By Janet Jones, Microsoft with Judith Furlong, Dell Technologies; Brian Rosenberg, Raytheon Technologies; Souheil Moghnie, NortonLifeLock; Mathew Lyon, Dell Technologies; Steve Lipner, SAFECode

In our initial blog post, we discussed the impact of quantum computing on modern cryptography and the importance of taking immediate action to prepare for the migration to Post Quantum Cryptography (PQC). Industry migrations to new cryptographic algorithms take time and must be carefully orchestrated to minimize ecosystem disruptions and adverse impact on security. With the potential availability of quantum computing, a significant threat to modern cryptography will be created. Migration to, and adoption of, new major technology innovations such as PQC usually follows similar high-level phases. In this post, we will outline the high-level phases for the adoption of post-quantum cryptography and identify immediate and short-term activities to support the orderly transition to quantum-safe cryptography.
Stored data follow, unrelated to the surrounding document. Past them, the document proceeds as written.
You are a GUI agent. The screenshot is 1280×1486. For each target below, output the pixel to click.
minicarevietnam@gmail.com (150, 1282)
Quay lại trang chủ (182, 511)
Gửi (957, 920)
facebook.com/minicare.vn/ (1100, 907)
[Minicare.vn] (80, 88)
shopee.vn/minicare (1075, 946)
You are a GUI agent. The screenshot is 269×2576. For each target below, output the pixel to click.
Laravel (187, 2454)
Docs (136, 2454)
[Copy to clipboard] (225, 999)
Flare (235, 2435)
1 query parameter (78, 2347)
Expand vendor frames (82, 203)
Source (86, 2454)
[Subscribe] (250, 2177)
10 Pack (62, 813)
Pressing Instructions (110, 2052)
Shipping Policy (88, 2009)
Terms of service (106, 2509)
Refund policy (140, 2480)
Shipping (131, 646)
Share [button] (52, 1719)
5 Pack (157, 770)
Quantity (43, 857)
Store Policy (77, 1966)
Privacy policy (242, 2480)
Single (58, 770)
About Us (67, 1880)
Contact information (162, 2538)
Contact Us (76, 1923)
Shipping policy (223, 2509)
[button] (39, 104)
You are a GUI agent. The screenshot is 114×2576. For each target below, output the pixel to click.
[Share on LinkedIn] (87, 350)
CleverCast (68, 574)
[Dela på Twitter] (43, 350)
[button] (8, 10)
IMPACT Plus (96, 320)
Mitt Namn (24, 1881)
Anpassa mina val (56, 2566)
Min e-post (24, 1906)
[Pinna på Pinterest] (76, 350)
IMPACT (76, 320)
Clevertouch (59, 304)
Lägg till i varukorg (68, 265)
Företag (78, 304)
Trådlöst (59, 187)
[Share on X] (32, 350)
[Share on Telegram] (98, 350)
What are the high-level phases for PQC transition?


  • Development of quantum-resistant algorithms
  • Standardization of PQC algorithms and associated protocols


  • Design and development of new code and systems
  • Pilot Implementations and Testing
  • Production Implementations (existing/new, backward compatibility)
  • Production Migration
  • Decommissioning of old/vulnerable algorithms and associated protocols

The PQC transition began with research and development (R&D) of quantum-resistant algorithms. Shortly after R&D started for post-quantum cryptography, standardization discussions proceeded in parallel. The National Institute of Standards and Technology (NIST) has been leading an effort to evaluate and standardize quantum-resistant public-key cryptographic algorithms. Pilot implementations and testing of standardization candidate algorithms are currently underway. The Open Quantum Safe (OQS) project is a great resource for assisting with software prototyping of quantum-resistant cryptography. This is a critical phase to help determine potential areas of concern, plan for production implementations, and understand ecosystem impact.

Production Implementations, Production Migration, and Decommission phases will commence as recommended algorithms are selected and more information about pilot implementations and testing is documented. Production implementations and migrations must be carefully designed and orchestrated, taking potential backward compatibility issues into consideration. Threat modeling is recommended prior to any implementation or migration to understand risk and subsequent protections required to secure the ecosystem. Decommissioning cryptography that is not quantum-resistant should not be overlooked as such cryptography exposes legacy systems to vulnerabilities that can be exploited once cryptographically relevant quantum computers are available.

What immediate and short-term activities are needed to support the PQC transition?

To prepare for the upcoming Post Quantum Cryptography transition, SAFECode recommends the following steps:

  • Conduct inventory where your product/code use cryptography.
  • Implement crypto agility – minimizing the code churn required when cryptography changes. 
  • Begin to pilot use of the candidate quantum-safe algorithms in your products or services that use cryptography.
  • Be prepared to use different public key algorithms for encryption, key exchange, and signatures.
  • Test your applications for the impact of very large key sizes, ciphers, and signatures.
  • Standardization is a very long lead-time item in the transition to quantum-safe cryptography. Therefore, if you are active in standards bodies that work on standards that use public key cryptography, advocate for experimentation with and adaptation to post-quantum algorithms now. 
Next Steps & Conclusion

SAFECode members are proceeding with the activities listed above, and their experience has made it clear that the PQC transition will involve significant time and effort. While the exact timing of the advent of quantum computers that will pose a threat to public key cryptography is still uncertain, it’s clear that we do not want to be put in the position of using vulnerable encryption algorithms to protect our information. Immediate action must be taken as adversaries can record encrypted data now and exploit it later once a quantum computer is available. Thus we have committed to being prepared rather than being surprised.

Future blogs in this series will discuss our experience in initiating and executing the activities that will lead to our successful transition to PQC.